Tecnico rapito il Libia: il ritorno di Salviato a Mestre

Si sono anche preoccupati della sua salute: diabetico, non aveva potuto prendere i medicinali salvavita che teneva sempre in auto: «Mi hanno portato l’insulina dopo due o tre giorni, però ho sempre avuto i medicinali di base che mi servivano. L’unica cosa che mi mancava era la macchinina per controllare la glicemia. Quella me l’hanno procurata dopo tre mesi, e di striscette ce n’erano per tre sole settimane. Facevo un controllo giornaliero e sono riuscito abbastanza bene a dominare il diabete. Passavo le giornate camminando attorno alla stanza, facendo un po’ di ginnastica, scrivendo o pregando a voce alta. Avevo anche un bagno a disposizione». Dopo mesi di richieste, ed evidentemente un comportamento da ostaggio modello, ha avuto il premio desiderato: «Mi hanno concesso un caffè al giorno con qualche biscotto, ma niente sigarette».

la prima telefonata al padre
la prima telefonata al padre

Del momento del rapimento ricorda tutto: «Un’auto mi ha sorpassato e bloccato, ho messo la retromarcia ma sono stato tamponato da una seconda vettura, erano otto in tutto. Dalla prima ne sono scesi un paio, uno ha infilato il kalashnikov nel finestrino e mi ha tirato giù. Ho tentato la fuga sperando di raggiungere il nostro cantiere dove c’era personale armato, ma sono stato colpito col calcio dell’arma sul collo e poi sulla bocca, e sono caduto in ginocchio. Così mi hanno messo le manette e le catene ai piedi e siamo partiti».

▸ DATI REGISTRATI
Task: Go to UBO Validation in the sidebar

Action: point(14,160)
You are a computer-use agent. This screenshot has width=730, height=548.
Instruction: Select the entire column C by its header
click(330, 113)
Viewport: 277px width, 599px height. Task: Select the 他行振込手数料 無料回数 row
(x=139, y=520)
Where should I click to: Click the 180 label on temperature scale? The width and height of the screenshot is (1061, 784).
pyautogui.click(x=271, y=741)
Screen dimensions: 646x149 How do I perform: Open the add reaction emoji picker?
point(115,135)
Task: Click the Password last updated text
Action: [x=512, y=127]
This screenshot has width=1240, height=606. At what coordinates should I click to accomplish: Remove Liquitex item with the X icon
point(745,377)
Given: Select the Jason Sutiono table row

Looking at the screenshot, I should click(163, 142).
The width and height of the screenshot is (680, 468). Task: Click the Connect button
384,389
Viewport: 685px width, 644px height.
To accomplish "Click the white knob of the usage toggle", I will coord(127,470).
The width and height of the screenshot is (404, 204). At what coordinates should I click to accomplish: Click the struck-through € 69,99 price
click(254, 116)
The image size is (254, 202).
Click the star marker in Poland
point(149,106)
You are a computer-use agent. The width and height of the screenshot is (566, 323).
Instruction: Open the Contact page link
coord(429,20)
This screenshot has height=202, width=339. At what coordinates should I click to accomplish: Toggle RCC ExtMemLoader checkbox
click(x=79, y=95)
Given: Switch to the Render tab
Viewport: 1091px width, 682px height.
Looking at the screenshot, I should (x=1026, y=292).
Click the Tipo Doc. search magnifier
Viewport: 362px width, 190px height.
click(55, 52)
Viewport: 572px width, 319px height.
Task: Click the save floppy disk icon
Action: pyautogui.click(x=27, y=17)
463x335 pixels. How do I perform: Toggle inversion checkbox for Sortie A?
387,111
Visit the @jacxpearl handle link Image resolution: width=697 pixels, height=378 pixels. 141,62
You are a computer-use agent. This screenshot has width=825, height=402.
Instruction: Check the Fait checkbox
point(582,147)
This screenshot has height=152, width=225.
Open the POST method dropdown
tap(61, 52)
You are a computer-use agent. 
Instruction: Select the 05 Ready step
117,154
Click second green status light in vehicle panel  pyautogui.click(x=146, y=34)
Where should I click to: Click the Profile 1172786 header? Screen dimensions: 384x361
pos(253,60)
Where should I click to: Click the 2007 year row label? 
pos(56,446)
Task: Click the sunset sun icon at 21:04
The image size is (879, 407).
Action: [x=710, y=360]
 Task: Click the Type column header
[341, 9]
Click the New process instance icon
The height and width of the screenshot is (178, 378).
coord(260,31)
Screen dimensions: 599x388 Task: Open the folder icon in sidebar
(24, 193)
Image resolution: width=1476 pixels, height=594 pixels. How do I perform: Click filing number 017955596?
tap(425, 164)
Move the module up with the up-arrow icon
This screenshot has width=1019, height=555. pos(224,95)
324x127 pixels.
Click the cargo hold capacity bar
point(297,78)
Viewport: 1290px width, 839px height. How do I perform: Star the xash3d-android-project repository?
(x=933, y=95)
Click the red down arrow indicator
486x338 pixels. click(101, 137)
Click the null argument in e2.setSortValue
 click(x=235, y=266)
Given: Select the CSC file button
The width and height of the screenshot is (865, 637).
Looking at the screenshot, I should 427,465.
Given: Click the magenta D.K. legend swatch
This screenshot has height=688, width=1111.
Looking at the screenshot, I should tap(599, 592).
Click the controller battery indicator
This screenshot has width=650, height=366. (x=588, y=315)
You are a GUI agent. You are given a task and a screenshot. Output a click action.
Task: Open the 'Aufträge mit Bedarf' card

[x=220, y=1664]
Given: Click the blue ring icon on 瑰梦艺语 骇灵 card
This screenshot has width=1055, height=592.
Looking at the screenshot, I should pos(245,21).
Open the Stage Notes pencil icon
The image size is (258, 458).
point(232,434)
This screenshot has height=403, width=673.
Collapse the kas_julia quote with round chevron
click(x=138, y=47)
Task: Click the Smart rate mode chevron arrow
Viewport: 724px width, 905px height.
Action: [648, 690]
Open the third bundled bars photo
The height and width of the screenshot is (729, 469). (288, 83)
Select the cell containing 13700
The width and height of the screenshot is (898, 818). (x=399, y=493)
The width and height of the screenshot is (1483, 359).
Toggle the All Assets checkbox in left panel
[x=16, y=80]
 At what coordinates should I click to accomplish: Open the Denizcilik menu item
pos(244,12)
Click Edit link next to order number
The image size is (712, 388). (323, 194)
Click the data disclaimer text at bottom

▸ CONSEGNA DELL'ESERCIZIO
Nel testo sul tecnico rapito in Libia, dopo quanto tempo gli è stata procurata la macchinina per controllare la glicemia?

▸ RISULTATO DELL'ESERCIZIO
Dopo tre mesi.